Our goal is to become an e-commerce market leader for the Internet sale of a
broad array of consumer technology products for individual consumers as well as
small, medium and large size businesses. Further, we plan to continue to
leverage our e-commerce expertise by providing eBusiness Services for a large
cross section of businesses that have the need to implement an e-commerce
strategy. We intend to build upon our current strengths by:

    .  continuously testing new online and off-line marketing strategies in
       order to attract and retain customers,
    .  expanding our product offerings with new categories and selections,
    .  retaining and increasing our network of business partners and affiliates,
    .  developing a customized, personalized and transparent one-to-one
       marketing approach, and
    .  diversifying into additional areas of Internet commerce.

Through eBusiness Services, Outpost.com has been developing relationships with
some of the country's premier retailers as well as building alliances with
established Internet brands. We began our "Clicks & Mortar" partnership strategy
in 1999 by combining forces with Tweeter Home Entertainment Group, Inc. in a
joint venture company to sell consumer electronics on the Internet. Our major
partnerships include:


    .  [email protected]: We believe this site combines the strengths of two
       companies dedicated to providing unparalleled customer service and, on a
       fully authorized basis, offers leading consumer electronics brands such
       as Sony, Bose and Panasonic. Tweeter Home Entertainment Group, Inc.
       (Nasdaq: TWTR) operates 90 retail locations throughout the United States.


    .  www.Brookstone.com: Brookstone, Inc. (Nasdaq: BKST), with over 200 stores
       nationwide, is known for creating and marketing branded, innovative
       products. Brookstone is an eBusiness Services client for whom we operate
       a complete e-commerce solution (www.brookstone.com).
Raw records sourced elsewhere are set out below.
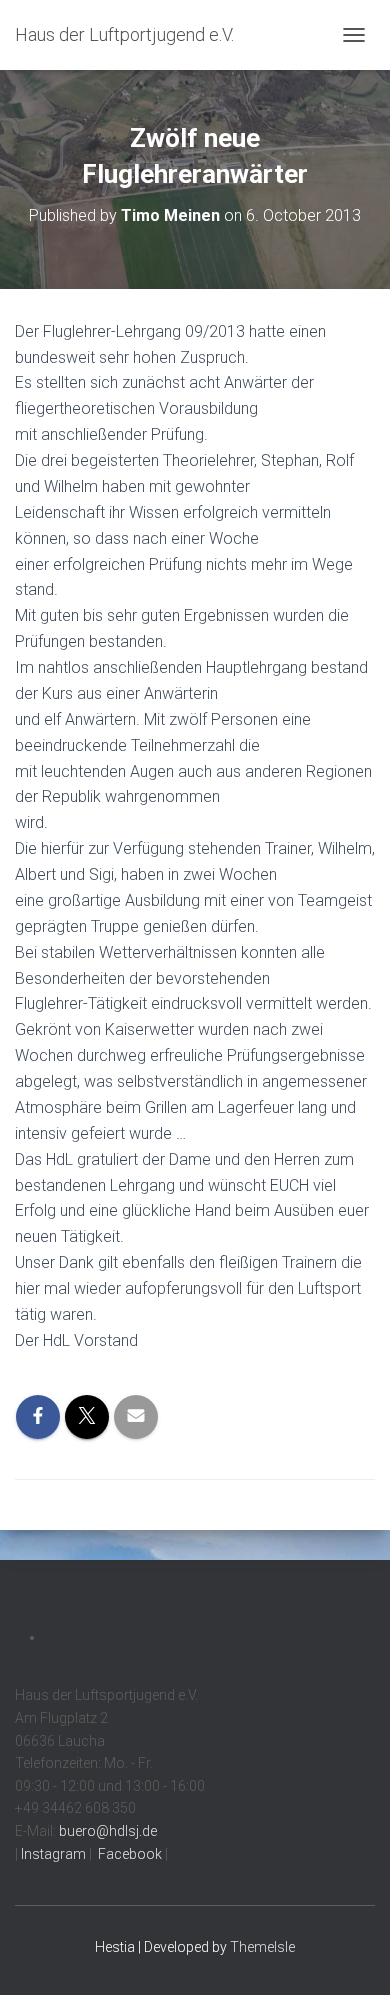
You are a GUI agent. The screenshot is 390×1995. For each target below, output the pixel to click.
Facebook (128, 1854)
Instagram (52, 1854)
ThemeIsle (262, 1947)
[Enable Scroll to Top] (350, 1955)
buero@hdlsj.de (108, 1831)
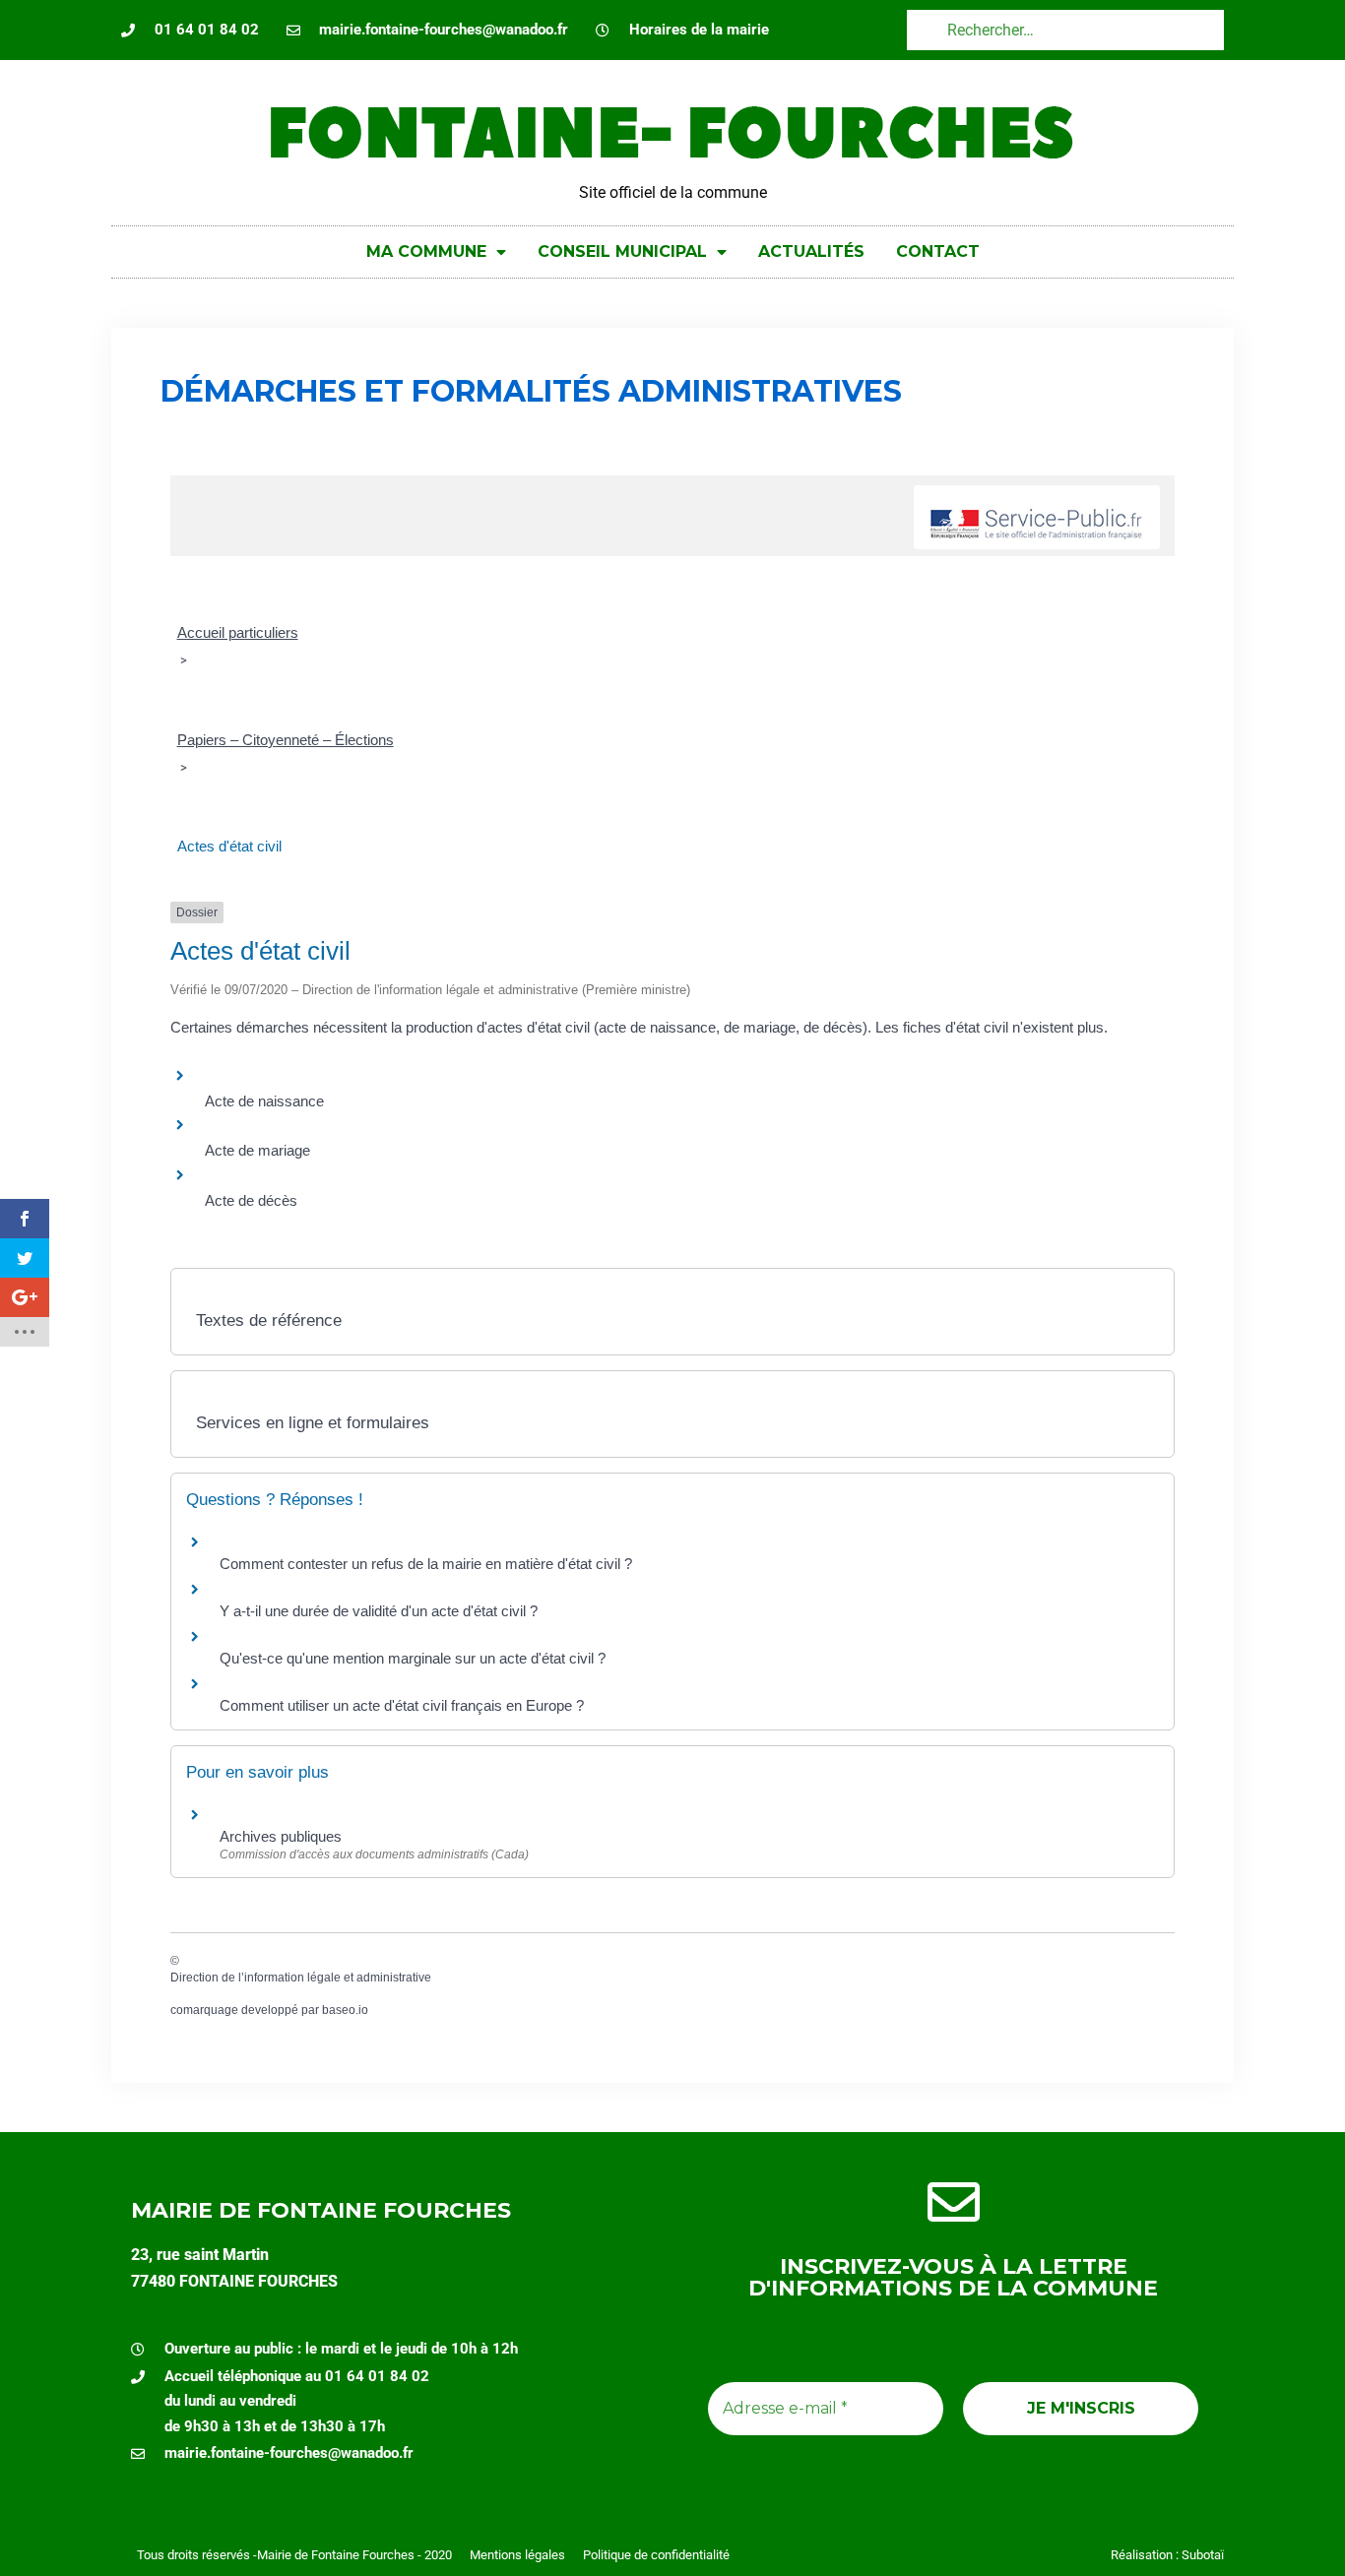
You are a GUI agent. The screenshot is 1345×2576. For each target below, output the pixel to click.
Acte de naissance (264, 1101)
    .  Cameras by Wolf Camera: Wolf Camera appears on the Outpost.com site
       providing a vast selection of digital and traditional cameras as well as
       other photographic equipment and accessories. Wolf Camera operates more
       than 600 retail stores around the country.
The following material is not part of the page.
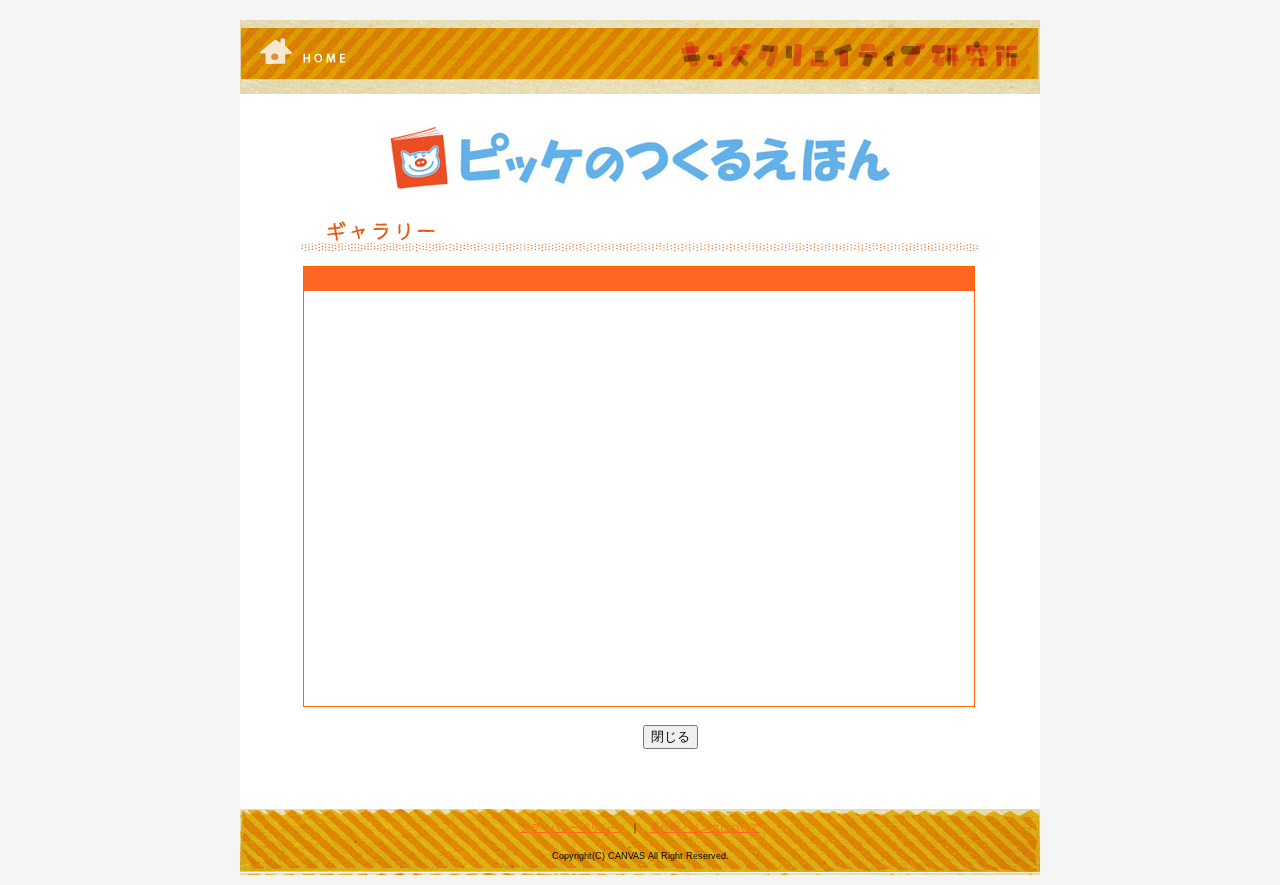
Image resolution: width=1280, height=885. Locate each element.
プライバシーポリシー (570, 827)
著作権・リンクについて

    .  Our newly created Luxury Gift Gallery: For the 2000 holiday season, we
       have created a Luxury Gift Gallery by teaming up with some well-known
       online and off-line brands. This gift gallery offers a large selection of
       unique, premium quality gifts to meet the demand of our growing customer
       base. Several major, brand name retailers and manufactures showcase their
       products in our Luxury Gift Gallery. These include: Marmot Mountain,
       Ltd., Earth Sports, Museum Company.com, Omaha Steaks, Swiss Army, Cigars
       International, and Fulton Street Lobster & Seafood Co.
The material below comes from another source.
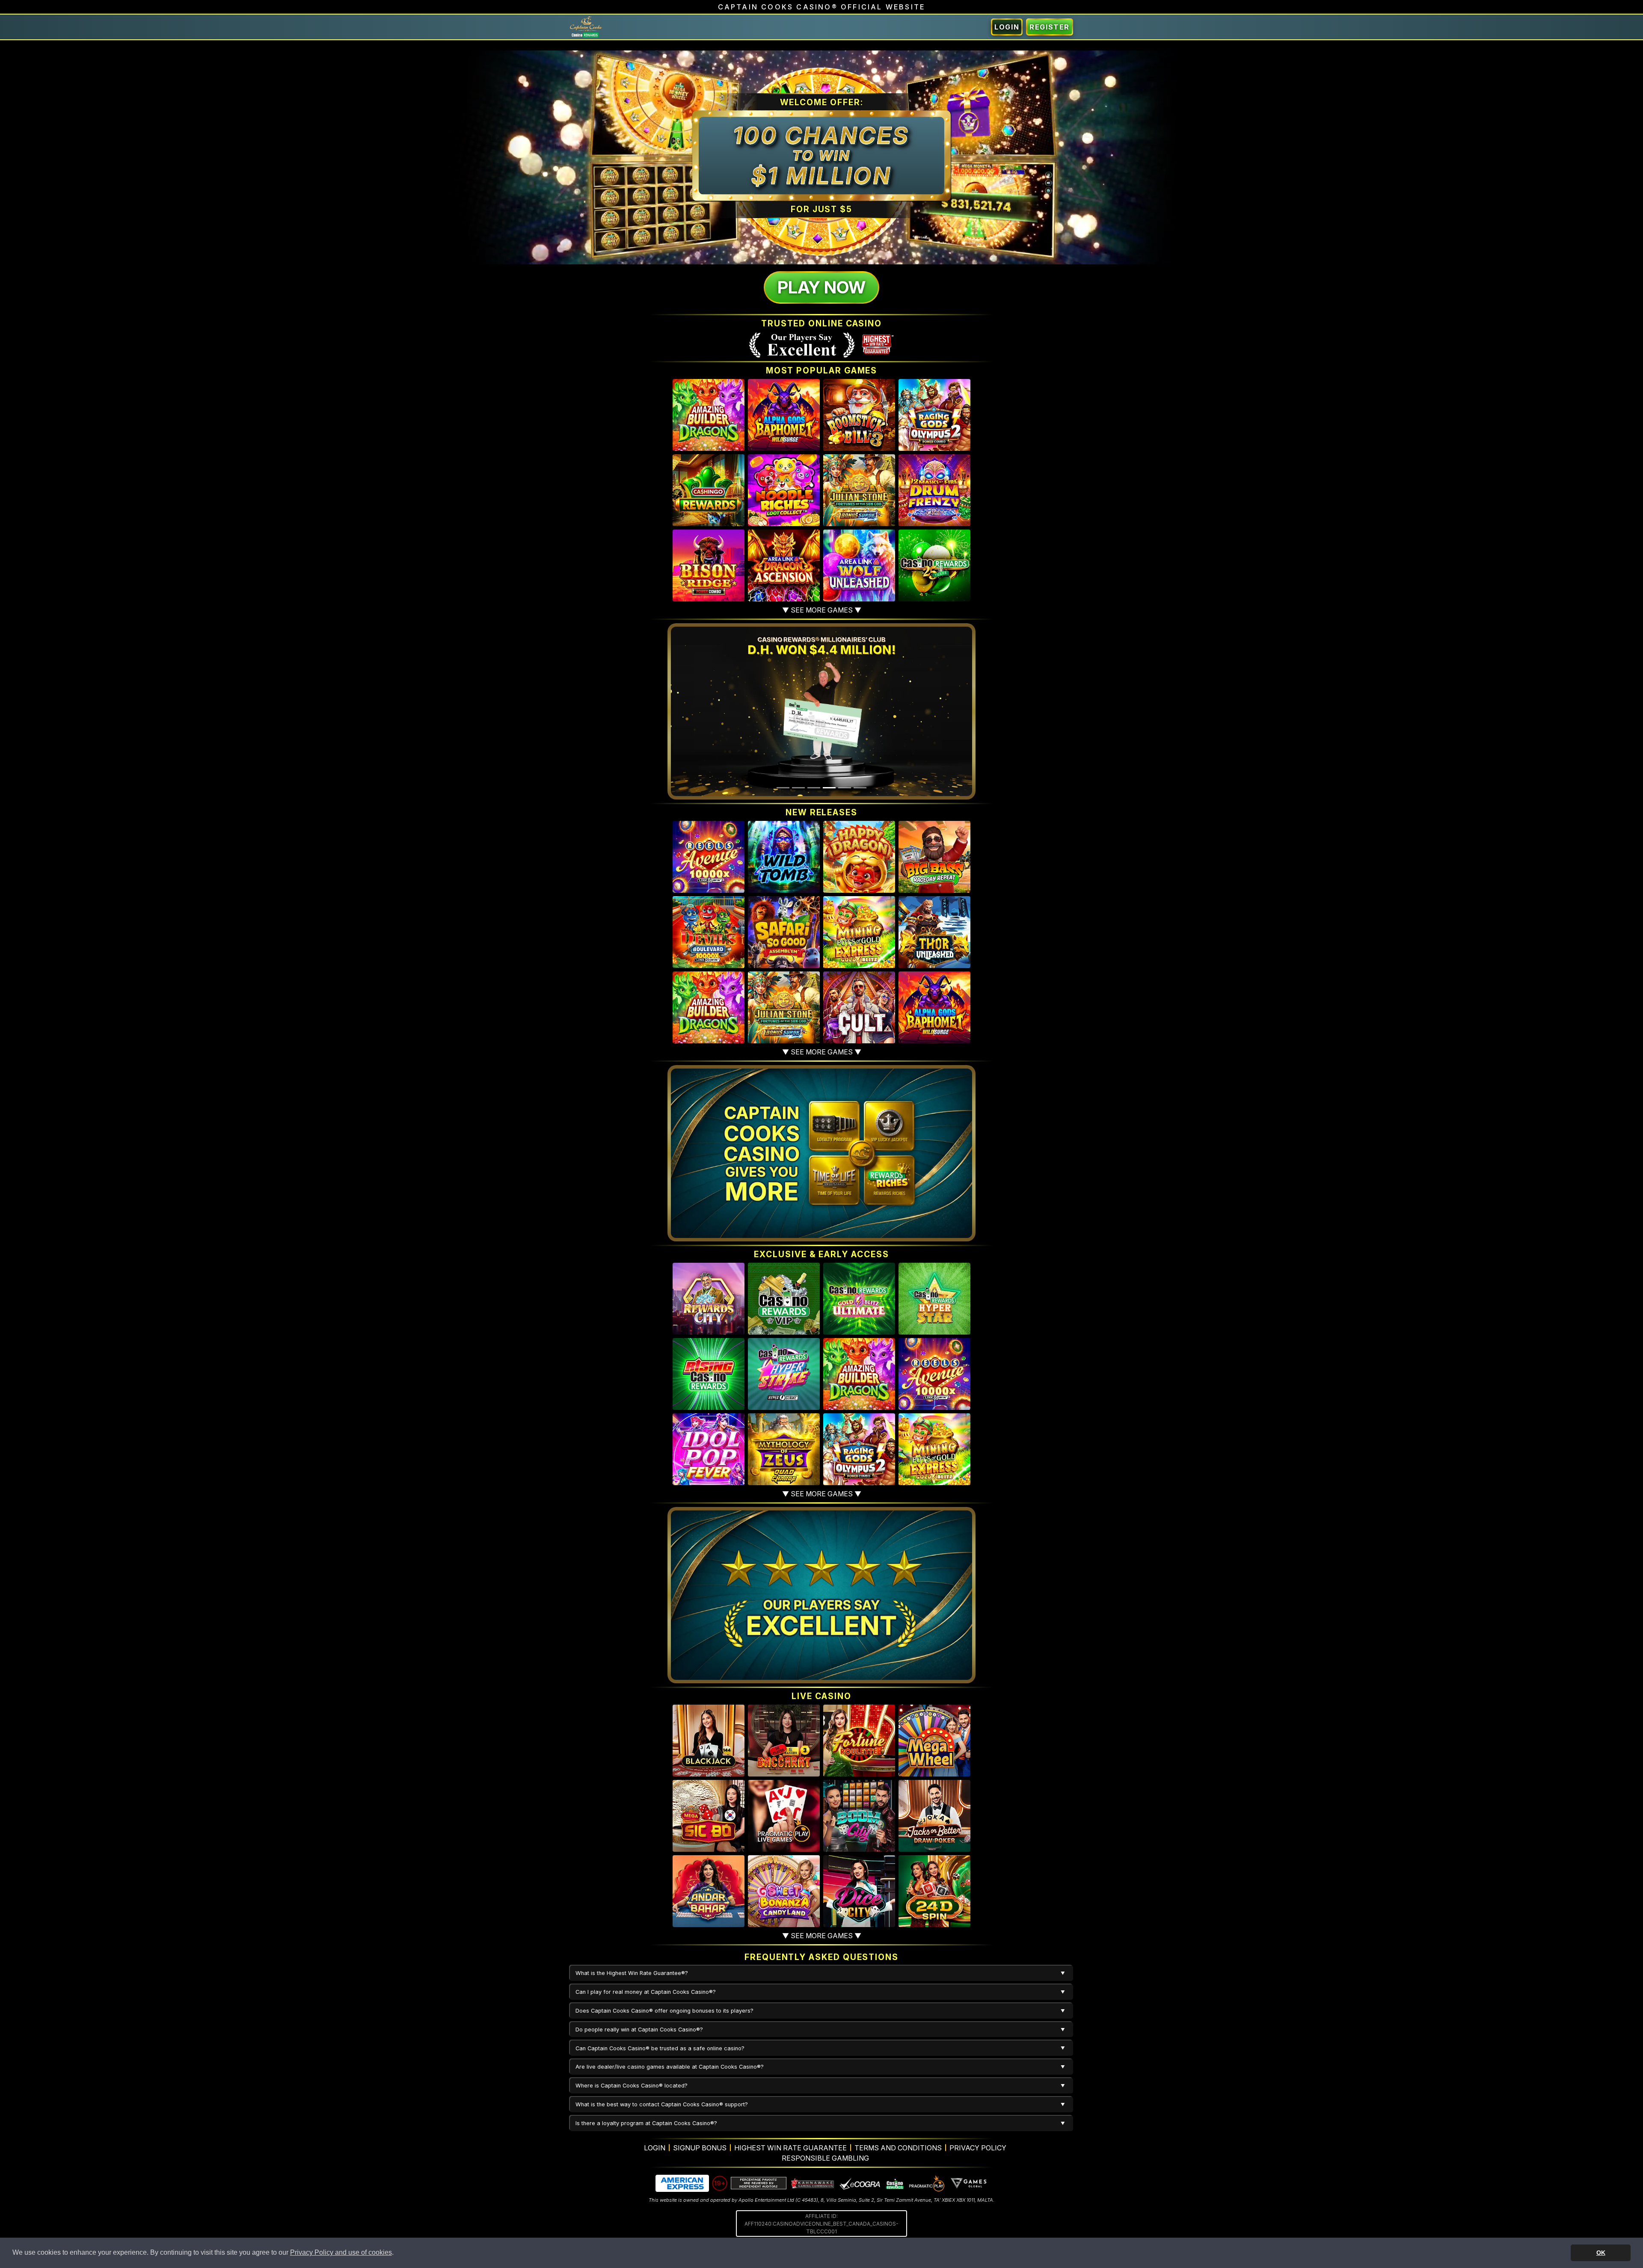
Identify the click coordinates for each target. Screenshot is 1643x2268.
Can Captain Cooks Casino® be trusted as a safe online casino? (659, 2048)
Our marketing strategy is to cost effectively acquire new customers, build
customer loyalty, promote repeat purchases, increase our market share and
promote and increase our brand awareness. We are implementing this strategy
through the following channels:

     Advertising: We have implemented a broad-based, online advertising campaign
     -----------
     designed to drive high-value traffic to our Web site. Our current online
     advertising focuses on a variety of Web sites and shopping portals that
     have a proven ability to drive buyers to our site. We optimize the
     performance of our online efforts through the use of dynamic tools. Limited
     traditional advertising primarily in the form of print media occurs during
     certain promotional periods.

     Outpost Affiliate Network Program: The Outpost affiliate program is an
     ---------------------------------
     established network of Web sites that post links to Outpost.com and receive
     a commission on sales they generate on a direct click through to
     Outpost.com. We believe that the Outpost Affiliate Network is one of the
     leading programs in the industry today.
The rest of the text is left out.